An automaker’s shares recently soared 60% within a month.
Its chief executive had just reaffirmed its strategy to trounce its rivals by unveiling a new range of electric vehicles (EVs).
Was this Elon Musk tweeting Tesla‘s (Nasdaq: TSLA) stock price to ever-higher, dizzying levels?
Or was it the CEO of yet another startup entering the sizzling EV market?
No, it was Volkswagen CEO Herbert Diess.
He had just revealed plans for 30 EVs across the company’s Volkswagen, Audi, Porsche, Seat and Skoda brands.
Volkswagen even issued a press release stating that it intended to adopt the name “Voltswagen” for its coming fleet of EVs in the U.S. (It was an April Fools’ Day joke.)
Volkswagen isn’t alone in taking aim at EV pioneer Tesla. Automotive stalwart Ford (NYSE: F) recently announced that it is doubling its EV budget to $22.5 billion by 2025. General Motors (NYSE: GM) has also committed to going all-electric by 2035.
All this activity has unsettled Tesla bulls’ faith.
Could the new EV lineups from stodgy old market leaders like VW, Ford and GM eventually rival Tesla’s?
Investors are already voting with their money.
Since the start of the year, VW’s share price has outperformed Tesla’s by almost 75%.
Tesla is not the only disruptive stock coming under fire.
Recently, another stock soared as customers signed up for its streaming service in unprecedented numbers.
And no, it’s NOT Netflix.
Instead, it’s traditional media giant Disney.
This chart of Disney’s share price versus Netflix’s over the past six months tells you just about all you need to know.

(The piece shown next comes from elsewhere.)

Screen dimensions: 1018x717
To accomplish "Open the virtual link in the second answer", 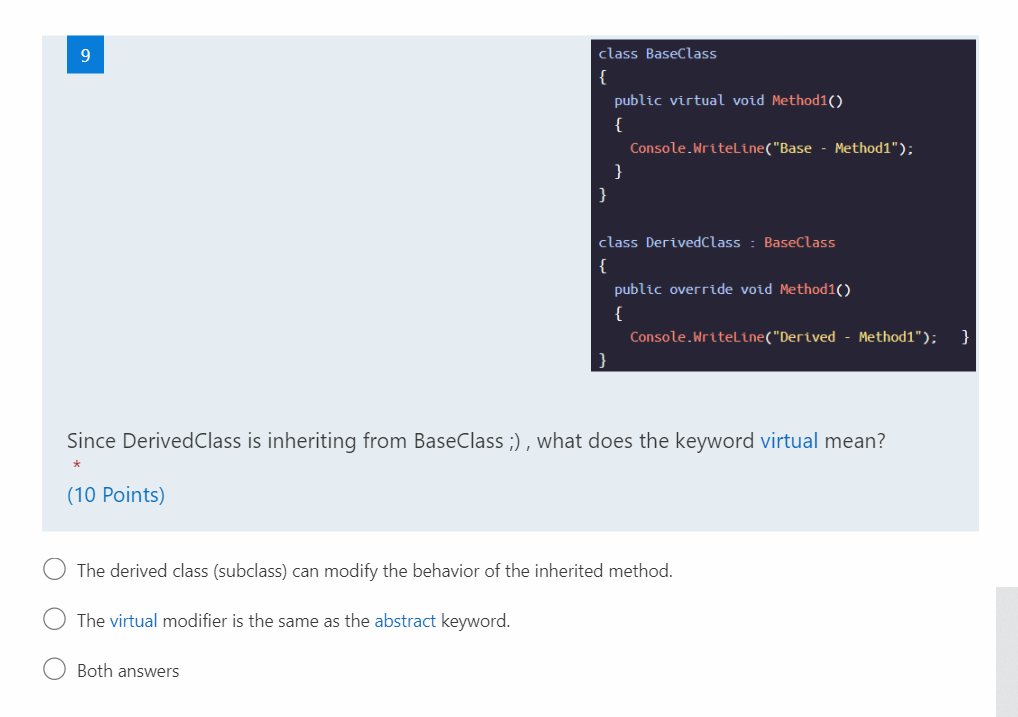I will click(133, 620).
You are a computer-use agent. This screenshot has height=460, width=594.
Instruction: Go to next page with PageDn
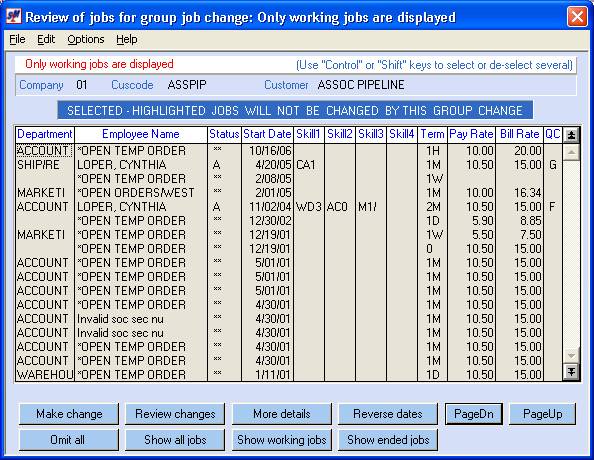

Once it got going, Disney’s streaming service, Disney+, raced past 100 million subscribers in one-tenth of the time it took Netflix.
It turns out that stodgy incumbent companies may not be that stodgy at all.
The Power of Second Movers
No one likes being in second place. No one remembers the silver medalist in the Olympics. No one celebrates the losing team in the Super Bowl.
This obsession with being first is translated in the business world as the “first-mover advantage.”
Much like in the world of sports, investors think that “first” equals “best.”
Yet there are two significant benefits to being a latecomer in a market.
First, second movers learn from the pioneers and are less likely to repeat their mistakes. After all, pioneers are the ones with the arrows in their backs. Imitation is easier, more efficient and less costly than complex innovation.
Also, second movers typically have deep pockets. They can spend whatever it takes to break into the market.
Take the example of EVs.
Sure, Tesla may still retain a first mover’s technological edge. But extended battery life and superfast charging across all EV manufacturers or even self-driving software is not a matter of “if” but “when.”
Meanwhile, legacy automakers have the advantage of enormous production capacity, a collection of trusted brands and a robust distribution network.
VW, Ford and GM already have the factories and infrastructure ready to meet EV demand. No new “Gigafactories” required.
The same logic applies to Disney and streaming.
Netflix showed that you need blockbuster new content with lots of buzz around it to attract subscribers. A handful of successful series made consumers flock to Netflix.
By the time Disney launched its streaming business in late 2019, analysts had dismissed its efforts as “too little, too late.”
Yet they failed to recognize the enormous legacy value of Disney’s content.
Once it deployed the Star Wars, Marvel and Pixar brands, along with its massive library of films and cartoons, Disney’s content turned out to have a lot more blockbusters than Netflix’s does.
And just 16 months after the launch of Disney+, Netflix’s lead in the TV streaming market is starting to fray.
In Praise of Old Dogs Learning New Tricks
The stock market loves a good story.
But many are based on the false narrative that tech startups will always win by establishing a permanent competitive advantage.
Yet Amazon’s, Google’s and Apple’s successes in their sectors are the exception rather than the rule. Hundreds of rivals had fallen by the wayside before they cemented their positions.
Yes, pioneers offer proof of concept in new business models.
But it is often up to established players to perfect them.
When that becomes apparent, investors abandon disrupters without mercy.
If the future is anything like the past, most of today’s disrupter stars will come crashing down to earth.
With many disruptive stocks already trading 30% below their peaks, that process may have already started.
So consider yourself warned.
2021 may turn out to be the year red-hot disrupter stocks get disrupted.